● Activity
Filter the entries below, keeping every line that has the word "user".

● Saved entries

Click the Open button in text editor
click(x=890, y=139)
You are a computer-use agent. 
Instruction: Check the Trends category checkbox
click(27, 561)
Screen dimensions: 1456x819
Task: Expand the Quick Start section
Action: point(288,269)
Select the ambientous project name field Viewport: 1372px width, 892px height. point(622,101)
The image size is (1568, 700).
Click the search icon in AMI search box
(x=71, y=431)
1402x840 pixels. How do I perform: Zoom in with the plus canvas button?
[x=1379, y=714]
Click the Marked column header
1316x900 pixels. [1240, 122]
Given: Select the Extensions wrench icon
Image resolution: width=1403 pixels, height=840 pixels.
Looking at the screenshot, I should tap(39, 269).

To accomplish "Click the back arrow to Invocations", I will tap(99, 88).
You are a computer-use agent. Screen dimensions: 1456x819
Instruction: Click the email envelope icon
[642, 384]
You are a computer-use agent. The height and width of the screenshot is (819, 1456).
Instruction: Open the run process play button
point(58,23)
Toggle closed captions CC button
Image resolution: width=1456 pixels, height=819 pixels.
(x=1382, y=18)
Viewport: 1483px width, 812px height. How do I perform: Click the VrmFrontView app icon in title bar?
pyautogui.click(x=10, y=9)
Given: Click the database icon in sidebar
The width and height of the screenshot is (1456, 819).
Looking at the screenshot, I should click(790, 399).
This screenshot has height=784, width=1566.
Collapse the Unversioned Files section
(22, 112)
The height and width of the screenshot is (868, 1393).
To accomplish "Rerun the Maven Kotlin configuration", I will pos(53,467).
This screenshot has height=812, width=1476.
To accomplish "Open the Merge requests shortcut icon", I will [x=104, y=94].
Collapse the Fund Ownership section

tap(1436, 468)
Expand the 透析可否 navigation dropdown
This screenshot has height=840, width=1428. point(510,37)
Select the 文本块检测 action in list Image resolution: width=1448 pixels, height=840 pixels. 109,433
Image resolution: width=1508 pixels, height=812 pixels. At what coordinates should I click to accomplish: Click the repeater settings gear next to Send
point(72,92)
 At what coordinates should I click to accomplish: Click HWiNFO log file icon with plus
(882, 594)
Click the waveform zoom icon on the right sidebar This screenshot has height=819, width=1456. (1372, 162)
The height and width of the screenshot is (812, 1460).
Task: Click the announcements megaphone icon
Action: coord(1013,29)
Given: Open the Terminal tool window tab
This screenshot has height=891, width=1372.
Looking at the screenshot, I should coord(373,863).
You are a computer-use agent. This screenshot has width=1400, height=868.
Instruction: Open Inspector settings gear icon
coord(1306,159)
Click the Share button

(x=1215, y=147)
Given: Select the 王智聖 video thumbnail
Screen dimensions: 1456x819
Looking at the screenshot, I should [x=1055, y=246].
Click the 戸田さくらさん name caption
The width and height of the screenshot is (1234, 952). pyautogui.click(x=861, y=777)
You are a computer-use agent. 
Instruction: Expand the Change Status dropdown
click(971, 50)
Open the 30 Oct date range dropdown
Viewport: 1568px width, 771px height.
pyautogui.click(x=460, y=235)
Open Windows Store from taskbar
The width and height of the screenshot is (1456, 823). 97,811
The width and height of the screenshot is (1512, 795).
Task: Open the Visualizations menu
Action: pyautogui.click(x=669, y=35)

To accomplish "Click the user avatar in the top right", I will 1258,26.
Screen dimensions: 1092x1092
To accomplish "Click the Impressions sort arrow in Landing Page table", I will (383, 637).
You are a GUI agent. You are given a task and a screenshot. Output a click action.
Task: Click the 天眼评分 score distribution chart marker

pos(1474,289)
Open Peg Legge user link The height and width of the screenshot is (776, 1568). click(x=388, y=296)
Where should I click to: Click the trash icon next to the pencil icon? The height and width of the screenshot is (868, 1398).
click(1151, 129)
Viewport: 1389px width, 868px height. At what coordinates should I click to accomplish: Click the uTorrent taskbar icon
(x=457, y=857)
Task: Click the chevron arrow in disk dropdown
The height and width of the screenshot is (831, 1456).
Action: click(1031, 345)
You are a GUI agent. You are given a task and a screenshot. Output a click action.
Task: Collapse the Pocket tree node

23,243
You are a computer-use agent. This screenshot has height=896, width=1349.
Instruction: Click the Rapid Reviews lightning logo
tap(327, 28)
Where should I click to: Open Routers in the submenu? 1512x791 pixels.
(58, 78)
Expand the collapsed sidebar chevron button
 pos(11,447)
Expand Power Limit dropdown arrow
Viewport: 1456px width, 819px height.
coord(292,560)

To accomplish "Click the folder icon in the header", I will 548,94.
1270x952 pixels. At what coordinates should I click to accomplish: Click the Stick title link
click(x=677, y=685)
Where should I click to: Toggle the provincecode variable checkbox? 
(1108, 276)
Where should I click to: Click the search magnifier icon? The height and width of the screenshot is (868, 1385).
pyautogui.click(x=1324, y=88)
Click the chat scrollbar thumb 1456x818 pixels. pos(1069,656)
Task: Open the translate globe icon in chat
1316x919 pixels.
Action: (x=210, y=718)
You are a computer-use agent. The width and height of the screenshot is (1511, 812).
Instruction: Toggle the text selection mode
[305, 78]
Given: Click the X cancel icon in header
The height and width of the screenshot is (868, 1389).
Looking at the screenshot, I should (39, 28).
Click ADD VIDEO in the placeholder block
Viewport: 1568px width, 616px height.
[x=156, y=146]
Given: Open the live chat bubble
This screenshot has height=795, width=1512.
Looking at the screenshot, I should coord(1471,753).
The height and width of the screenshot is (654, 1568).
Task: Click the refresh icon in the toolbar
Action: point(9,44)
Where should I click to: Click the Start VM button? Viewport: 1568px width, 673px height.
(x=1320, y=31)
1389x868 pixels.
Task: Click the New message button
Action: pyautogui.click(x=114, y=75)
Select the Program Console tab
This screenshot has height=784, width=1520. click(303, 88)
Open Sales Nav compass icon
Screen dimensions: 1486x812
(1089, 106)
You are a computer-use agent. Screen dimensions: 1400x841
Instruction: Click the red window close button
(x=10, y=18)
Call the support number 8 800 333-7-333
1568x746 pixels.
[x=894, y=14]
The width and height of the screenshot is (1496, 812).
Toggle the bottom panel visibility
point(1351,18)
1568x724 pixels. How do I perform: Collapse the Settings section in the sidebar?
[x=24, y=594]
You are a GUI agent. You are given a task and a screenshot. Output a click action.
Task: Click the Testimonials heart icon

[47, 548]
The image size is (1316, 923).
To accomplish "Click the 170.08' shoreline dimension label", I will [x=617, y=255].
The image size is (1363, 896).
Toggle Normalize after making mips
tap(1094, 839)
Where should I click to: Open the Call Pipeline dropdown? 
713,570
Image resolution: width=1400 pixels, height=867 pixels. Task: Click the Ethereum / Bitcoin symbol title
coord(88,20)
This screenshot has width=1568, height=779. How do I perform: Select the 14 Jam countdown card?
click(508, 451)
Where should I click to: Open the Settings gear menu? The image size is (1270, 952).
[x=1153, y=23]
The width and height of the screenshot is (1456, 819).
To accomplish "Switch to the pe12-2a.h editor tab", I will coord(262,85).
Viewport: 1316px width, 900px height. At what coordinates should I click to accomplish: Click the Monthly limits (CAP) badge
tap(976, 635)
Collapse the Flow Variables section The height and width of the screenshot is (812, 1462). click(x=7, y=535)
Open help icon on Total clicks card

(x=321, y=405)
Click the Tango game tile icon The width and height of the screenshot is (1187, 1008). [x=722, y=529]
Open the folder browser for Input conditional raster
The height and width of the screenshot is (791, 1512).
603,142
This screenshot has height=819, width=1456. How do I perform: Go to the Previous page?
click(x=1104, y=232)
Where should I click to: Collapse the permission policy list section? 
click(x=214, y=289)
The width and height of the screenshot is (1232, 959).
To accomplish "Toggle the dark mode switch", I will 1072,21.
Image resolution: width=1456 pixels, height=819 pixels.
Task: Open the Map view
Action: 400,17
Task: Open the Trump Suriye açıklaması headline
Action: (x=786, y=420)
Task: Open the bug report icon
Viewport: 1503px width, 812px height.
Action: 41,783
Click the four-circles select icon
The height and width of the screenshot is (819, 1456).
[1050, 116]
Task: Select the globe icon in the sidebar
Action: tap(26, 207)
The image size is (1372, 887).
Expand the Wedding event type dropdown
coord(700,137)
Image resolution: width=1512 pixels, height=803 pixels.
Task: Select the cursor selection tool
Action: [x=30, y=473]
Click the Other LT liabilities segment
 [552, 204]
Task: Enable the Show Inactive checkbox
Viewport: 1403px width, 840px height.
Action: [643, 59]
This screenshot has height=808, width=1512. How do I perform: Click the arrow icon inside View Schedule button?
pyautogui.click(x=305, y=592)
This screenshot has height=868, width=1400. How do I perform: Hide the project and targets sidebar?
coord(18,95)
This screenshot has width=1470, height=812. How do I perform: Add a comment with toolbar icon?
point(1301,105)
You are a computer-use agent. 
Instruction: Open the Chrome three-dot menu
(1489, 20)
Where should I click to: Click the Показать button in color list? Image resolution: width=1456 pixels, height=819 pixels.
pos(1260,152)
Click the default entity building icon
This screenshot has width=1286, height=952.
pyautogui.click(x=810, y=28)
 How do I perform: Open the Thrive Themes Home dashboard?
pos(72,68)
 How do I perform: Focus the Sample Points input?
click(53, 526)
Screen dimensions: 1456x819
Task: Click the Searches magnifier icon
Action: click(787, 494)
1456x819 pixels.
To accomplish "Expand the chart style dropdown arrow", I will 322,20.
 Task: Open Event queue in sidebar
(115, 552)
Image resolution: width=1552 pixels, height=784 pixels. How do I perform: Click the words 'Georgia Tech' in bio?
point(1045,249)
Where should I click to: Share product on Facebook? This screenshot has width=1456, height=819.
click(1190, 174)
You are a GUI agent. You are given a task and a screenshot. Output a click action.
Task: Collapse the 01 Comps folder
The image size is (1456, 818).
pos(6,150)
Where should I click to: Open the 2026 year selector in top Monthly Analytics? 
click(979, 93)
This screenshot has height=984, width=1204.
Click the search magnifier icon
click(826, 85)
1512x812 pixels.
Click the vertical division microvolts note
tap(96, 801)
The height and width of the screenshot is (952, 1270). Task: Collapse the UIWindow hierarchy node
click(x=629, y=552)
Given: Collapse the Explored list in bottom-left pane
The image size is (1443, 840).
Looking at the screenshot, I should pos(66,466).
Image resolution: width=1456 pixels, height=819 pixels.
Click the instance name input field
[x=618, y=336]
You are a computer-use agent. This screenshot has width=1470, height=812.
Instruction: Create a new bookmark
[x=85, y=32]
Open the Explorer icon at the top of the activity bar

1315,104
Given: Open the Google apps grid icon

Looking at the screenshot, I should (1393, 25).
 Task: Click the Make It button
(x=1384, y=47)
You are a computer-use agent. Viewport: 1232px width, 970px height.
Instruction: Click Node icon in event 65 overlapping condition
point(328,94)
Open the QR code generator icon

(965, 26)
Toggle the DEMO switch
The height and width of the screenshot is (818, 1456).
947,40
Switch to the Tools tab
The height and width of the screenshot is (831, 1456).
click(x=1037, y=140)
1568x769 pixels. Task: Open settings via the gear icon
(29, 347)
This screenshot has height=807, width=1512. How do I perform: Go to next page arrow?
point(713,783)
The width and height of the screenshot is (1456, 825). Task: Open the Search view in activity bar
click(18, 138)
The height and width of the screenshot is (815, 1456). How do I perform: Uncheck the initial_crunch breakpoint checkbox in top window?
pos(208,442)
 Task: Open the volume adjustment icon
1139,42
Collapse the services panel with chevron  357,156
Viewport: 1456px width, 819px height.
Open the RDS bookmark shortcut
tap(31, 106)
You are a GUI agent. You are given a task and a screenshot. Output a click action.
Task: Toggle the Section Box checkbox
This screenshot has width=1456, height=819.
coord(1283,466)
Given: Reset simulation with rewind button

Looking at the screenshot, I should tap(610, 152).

● Answer area
To accomplish "Click the user avatar in the top right", I will 1258,26.
Open Peg Legge user link The height and width of the screenshot is (776, 1568). click(x=388, y=296)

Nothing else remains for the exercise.